■ PROBLEM ■
Return exactly the span of lines that opens with the line containing "The image size is (802, 513)." and closes with the last line of the data, inclusive.

[Saved entries]
Content starts
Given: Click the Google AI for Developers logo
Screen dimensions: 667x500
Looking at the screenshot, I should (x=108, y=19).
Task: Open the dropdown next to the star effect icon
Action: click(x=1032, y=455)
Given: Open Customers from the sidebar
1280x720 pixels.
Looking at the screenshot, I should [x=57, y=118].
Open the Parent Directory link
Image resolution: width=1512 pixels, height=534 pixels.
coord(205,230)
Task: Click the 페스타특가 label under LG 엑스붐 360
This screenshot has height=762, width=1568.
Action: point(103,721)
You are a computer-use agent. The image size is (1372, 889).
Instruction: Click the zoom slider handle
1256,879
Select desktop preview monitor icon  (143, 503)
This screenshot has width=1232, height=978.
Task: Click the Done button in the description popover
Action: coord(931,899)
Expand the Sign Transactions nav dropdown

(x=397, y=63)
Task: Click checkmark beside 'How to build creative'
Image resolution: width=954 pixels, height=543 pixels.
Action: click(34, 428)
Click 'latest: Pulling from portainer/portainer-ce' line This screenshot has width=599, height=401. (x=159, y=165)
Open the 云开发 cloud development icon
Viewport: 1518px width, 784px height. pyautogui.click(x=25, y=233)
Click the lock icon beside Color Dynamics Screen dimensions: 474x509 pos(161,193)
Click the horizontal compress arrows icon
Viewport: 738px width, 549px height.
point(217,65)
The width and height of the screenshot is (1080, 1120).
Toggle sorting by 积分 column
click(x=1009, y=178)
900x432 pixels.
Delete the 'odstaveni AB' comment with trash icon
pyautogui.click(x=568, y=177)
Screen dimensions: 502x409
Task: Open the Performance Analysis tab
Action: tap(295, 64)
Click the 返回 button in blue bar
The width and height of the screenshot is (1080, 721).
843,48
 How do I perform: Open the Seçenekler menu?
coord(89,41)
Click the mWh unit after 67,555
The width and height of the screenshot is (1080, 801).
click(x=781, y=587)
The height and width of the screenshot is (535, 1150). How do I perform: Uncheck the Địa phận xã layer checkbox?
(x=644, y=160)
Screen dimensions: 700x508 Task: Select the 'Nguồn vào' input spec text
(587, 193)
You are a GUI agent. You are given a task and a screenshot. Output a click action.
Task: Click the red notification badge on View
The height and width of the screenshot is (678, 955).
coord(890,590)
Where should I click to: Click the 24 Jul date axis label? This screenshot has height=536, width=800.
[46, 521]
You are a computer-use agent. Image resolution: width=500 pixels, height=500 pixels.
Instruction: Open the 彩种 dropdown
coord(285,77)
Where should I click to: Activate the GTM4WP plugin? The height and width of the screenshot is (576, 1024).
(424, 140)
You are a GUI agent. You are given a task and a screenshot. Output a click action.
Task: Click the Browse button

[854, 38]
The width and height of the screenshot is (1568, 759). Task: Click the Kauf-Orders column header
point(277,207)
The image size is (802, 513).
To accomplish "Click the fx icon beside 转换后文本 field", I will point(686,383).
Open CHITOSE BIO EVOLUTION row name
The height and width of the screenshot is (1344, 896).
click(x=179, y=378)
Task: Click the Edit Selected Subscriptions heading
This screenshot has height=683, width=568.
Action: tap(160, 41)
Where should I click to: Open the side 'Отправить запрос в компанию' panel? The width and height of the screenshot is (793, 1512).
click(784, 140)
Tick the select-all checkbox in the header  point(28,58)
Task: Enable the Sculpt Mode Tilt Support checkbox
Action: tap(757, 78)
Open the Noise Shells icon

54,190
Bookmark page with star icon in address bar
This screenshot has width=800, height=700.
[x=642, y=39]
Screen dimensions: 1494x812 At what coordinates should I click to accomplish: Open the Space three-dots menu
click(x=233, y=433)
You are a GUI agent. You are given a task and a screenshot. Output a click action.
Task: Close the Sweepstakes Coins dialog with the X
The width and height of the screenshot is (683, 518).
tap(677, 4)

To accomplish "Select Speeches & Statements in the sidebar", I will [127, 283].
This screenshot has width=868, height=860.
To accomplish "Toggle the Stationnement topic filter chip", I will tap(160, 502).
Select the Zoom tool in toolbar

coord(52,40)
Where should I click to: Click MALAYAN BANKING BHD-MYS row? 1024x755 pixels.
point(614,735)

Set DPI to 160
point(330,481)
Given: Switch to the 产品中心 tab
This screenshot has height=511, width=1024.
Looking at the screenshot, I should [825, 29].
Content ends
■ TASK OUTPUT ■
The image size is (802, 513).
To accomplish "Click the fx icon beside 转换后文本 field", I will point(686,383).
Open CHITOSE BIO EVOLUTION row name
The height and width of the screenshot is (1344, 896).
click(x=179, y=378)
Task: Click the Edit Selected Subscriptions heading
This screenshot has height=683, width=568.
Action: tap(160, 41)
Where should I click to: Open the side 'Отправить запрос в компанию' panel? The width and height of the screenshot is (793, 1512).
click(784, 140)
Tick the select-all checkbox in the header  point(28,58)
Task: Enable the Sculpt Mode Tilt Support checkbox
Action: tap(757, 78)
Open the Noise Shells icon

54,190
Bookmark page with star icon in address bar
This screenshot has width=800, height=700.
[x=642, y=39]
Screen dimensions: 1494x812 At what coordinates should I click to accomplish: Open the Space three-dots menu
click(x=233, y=433)
You are a GUI agent. You are given a task and a screenshot. Output a click action.
Task: Close the Sweepstakes Coins dialog with the X
The width and height of the screenshot is (683, 518).
tap(677, 4)

To accomplish "Select Speeches & Statements in the sidebar", I will [127, 283].
This screenshot has width=868, height=860.
To accomplish "Toggle the Stationnement topic filter chip", I will tap(160, 502).
Select the Zoom tool in toolbar

coord(52,40)
Where should I click to: Click MALAYAN BANKING BHD-MYS row? 1024x755 pixels.
point(614,735)

Set DPI to 160
point(330,481)
Given: Switch to the 产品中心 tab
This screenshot has height=511, width=1024.
Looking at the screenshot, I should [825, 29].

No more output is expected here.